● TASK: Reproduce exactly the lines from the top of the records below through the line holding "Click the back".

____________

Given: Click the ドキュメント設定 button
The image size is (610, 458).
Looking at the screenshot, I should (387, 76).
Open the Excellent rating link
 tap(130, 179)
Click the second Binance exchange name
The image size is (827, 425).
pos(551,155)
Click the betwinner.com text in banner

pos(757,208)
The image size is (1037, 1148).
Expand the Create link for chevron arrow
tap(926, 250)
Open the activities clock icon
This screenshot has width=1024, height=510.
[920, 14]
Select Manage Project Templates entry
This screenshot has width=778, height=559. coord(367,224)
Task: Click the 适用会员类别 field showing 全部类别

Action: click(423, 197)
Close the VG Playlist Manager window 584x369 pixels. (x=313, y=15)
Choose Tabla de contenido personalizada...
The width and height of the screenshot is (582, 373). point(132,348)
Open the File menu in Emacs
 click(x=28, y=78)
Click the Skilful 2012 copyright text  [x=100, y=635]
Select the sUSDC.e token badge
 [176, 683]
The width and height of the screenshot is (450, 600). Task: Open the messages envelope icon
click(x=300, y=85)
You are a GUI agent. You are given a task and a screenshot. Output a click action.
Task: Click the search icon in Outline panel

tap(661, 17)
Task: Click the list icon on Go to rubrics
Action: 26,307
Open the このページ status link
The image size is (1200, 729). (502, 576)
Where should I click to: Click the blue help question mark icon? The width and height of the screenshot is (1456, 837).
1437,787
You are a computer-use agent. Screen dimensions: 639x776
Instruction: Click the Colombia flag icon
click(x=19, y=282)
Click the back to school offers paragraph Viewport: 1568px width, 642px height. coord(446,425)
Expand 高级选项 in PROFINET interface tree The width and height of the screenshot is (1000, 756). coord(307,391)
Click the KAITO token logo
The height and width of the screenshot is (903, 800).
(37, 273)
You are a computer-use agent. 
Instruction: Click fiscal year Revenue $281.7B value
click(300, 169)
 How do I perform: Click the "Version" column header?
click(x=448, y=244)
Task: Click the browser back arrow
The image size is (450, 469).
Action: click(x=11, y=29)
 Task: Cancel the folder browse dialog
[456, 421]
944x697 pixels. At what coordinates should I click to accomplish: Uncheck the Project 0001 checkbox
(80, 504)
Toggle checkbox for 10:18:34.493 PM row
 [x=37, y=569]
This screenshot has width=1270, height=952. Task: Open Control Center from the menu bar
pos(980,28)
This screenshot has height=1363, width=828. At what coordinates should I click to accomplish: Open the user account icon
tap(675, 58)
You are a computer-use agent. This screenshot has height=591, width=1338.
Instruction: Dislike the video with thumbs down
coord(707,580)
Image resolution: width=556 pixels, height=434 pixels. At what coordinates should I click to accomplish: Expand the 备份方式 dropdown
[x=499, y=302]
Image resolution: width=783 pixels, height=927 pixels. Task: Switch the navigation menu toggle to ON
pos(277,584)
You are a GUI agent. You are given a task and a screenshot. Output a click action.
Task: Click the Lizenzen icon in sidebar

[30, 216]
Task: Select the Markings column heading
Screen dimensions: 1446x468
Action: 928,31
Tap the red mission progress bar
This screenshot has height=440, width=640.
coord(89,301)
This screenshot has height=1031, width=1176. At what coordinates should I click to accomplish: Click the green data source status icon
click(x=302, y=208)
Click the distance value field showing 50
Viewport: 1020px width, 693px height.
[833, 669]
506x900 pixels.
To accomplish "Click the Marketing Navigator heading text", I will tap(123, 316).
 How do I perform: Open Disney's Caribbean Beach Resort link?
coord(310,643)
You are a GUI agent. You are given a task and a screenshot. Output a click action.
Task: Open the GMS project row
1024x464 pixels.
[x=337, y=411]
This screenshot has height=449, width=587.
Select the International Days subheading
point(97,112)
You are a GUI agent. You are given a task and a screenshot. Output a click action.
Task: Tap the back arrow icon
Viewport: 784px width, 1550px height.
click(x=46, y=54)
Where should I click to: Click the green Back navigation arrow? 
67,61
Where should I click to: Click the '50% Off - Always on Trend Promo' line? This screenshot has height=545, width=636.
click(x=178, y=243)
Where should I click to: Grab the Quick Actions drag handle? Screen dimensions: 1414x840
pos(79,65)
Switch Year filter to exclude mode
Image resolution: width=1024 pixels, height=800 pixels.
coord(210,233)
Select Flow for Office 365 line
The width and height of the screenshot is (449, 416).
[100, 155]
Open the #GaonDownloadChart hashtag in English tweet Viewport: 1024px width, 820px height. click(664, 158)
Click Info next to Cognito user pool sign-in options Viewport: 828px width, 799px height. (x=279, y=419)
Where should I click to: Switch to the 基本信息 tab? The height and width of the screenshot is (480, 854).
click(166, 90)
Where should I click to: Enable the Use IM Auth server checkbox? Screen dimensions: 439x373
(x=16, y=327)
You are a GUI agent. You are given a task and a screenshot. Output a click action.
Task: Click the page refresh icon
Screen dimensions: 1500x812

____________

● RESPONSE:
Given: Click the ドキュメント設定 button
The image size is (610, 458).
Looking at the screenshot, I should (387, 76).
Open the Excellent rating link
 tap(130, 179)
Click the second Binance exchange name
The image size is (827, 425).
pos(551,155)
Click the betwinner.com text in banner

pos(757,208)
The image size is (1037, 1148).
Expand the Create link for chevron arrow
tap(926, 250)
Open the activities clock icon
This screenshot has width=1024, height=510.
[920, 14]
Select Manage Project Templates entry
This screenshot has width=778, height=559. coord(367,224)
Task: Click the 适用会员类别 field showing 全部类别

Action: click(423, 197)
Close the VG Playlist Manager window 584x369 pixels. (x=313, y=15)
Choose Tabla de contenido personalizada...
The width and height of the screenshot is (582, 373). point(132,348)
Open the File menu in Emacs
 click(x=28, y=78)
Click the Skilful 2012 copyright text  [x=100, y=635]
Select the sUSDC.e token badge
 [176, 683]
The width and height of the screenshot is (450, 600). Task: Open the messages envelope icon
click(x=300, y=85)
You are a GUI agent. You are given a task and a screenshot. Output a click action.
Task: Click the search icon in Outline panel

tap(661, 17)
Task: Click the list icon on Go to rubrics
Action: 26,307
Open the このページ status link
The image size is (1200, 729). (502, 576)
Where should I click to: Click the blue help question mark icon? The width and height of the screenshot is (1456, 837).
1437,787
You are a computer-use agent. Screen dimensions: 639x776
Instruction: Click the Colombia flag icon
click(x=19, y=282)
Click the back to school offers paragraph Viewport: 1568px width, 642px height. coord(446,425)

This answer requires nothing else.